Je n’irai pas jusqu’à dire que Padilha tombe dans un discours manichéen, au contraire. Chez lui, tout est forcément complexe. Trop complexe. On aurait même envie de lui suggérer de faire plus simple. L’utilisation constante d’une voix-off encombre le récit au point d’en être absurde. Citons seulement ce passage du deuxième épisode où Pablo Escobar est arrêté – ce spoiler est absolument nécessaire, sorry. Alors qu’il passe par l’identification des criminels, l’omniprésente voix-off nous prédit l’avenir: « Pablo ne le sait pas encore, mais cette photo lui apportera beaucoup de souffrances ». Etait-il nécessaire de le dire ? José Padilha croit tellement en sa propre complexité qu’il nous explique ce qui apparaît comme une évidence.

Enregistrements issus d'une source de données:
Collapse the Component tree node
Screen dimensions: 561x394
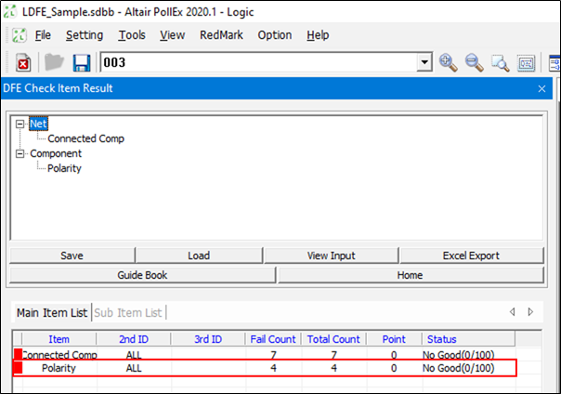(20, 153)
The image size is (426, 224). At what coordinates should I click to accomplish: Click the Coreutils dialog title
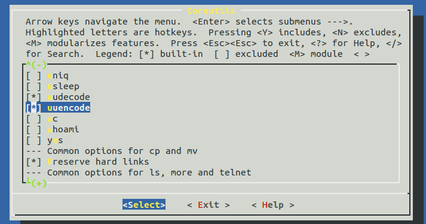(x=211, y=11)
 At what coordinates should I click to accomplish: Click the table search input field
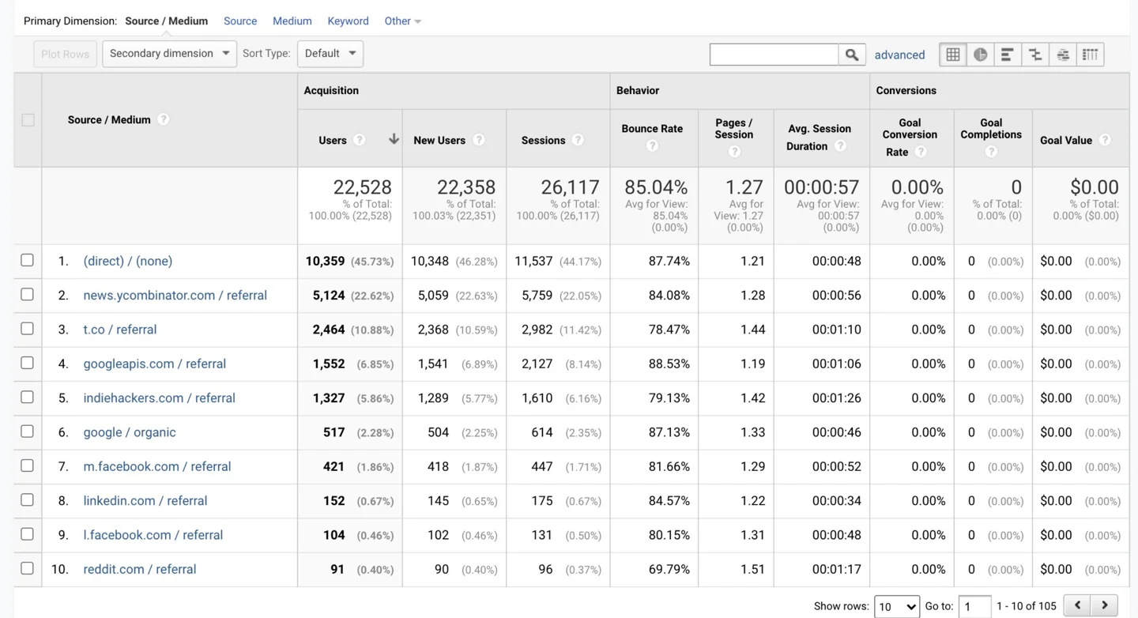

▸ **Consignes**:
1. Pouvez-vous recopier à l'identique les lignes de données, en partant de celle qui contient « The image size » jusqu'à la dernière, ces deux bornes incluses, sans reproduire les images ?
2. Pouvez-vous poursuivre la critique consacrée à José Padilha après sa dernière phrase ?
Ces lignes n'ont aucun rapport avec la critique consacrée à José Padilha.

▸ **Réponses fournies**:
1.
The image size is (426, 224). At what coordinates should I click to accomplish: Click the Coreutils dialog title
(x=211, y=11)
 At what coordinates should I click to accomplish: Click the table search input field

2.
Capture d'écran d'une scène de "Narcos" mise en ligne sur Netflix
Capture d’écran d’une scène de « Narcos » mise en ligne sur Netflix

A en juger par certains critiques brésiliens, le réalisateur du très acclamé « Troupe d’Elite » témoigne son admiration à Martin Scorsese en insérant intempestivement une voix-off dans ses films. Le geste est louable. Pour autant, il sert plus à le rassurer dans ses certitudes qu’à rendre hommage au réalisateur de Goodfellas. Padilha veut nous faire croire qu’il a raison, et pour ce faire il nous prive de tout jugement autre que le sien.

Une récente interview du réalisateur nous le confirme. A ses risques et périls, José « do Brasil » – comme l’a nommé un critique carioca – se livre à l’exercice de l’analyse politique n’hésitant pas à égratigner l’ancien président Lula da Silva qu’il traite « d’escroc de seconde zone ».

Padilha fustige la corruption qui gangrène le Brésil (et il a raison); réprouve l’initiative des polices communautaires (UPP) qui « occupent » les favelas afin de les pacifier: « Avant d’occuper les favelas, c’est la police qu’il faudrait occuper« . Suivez mon regard.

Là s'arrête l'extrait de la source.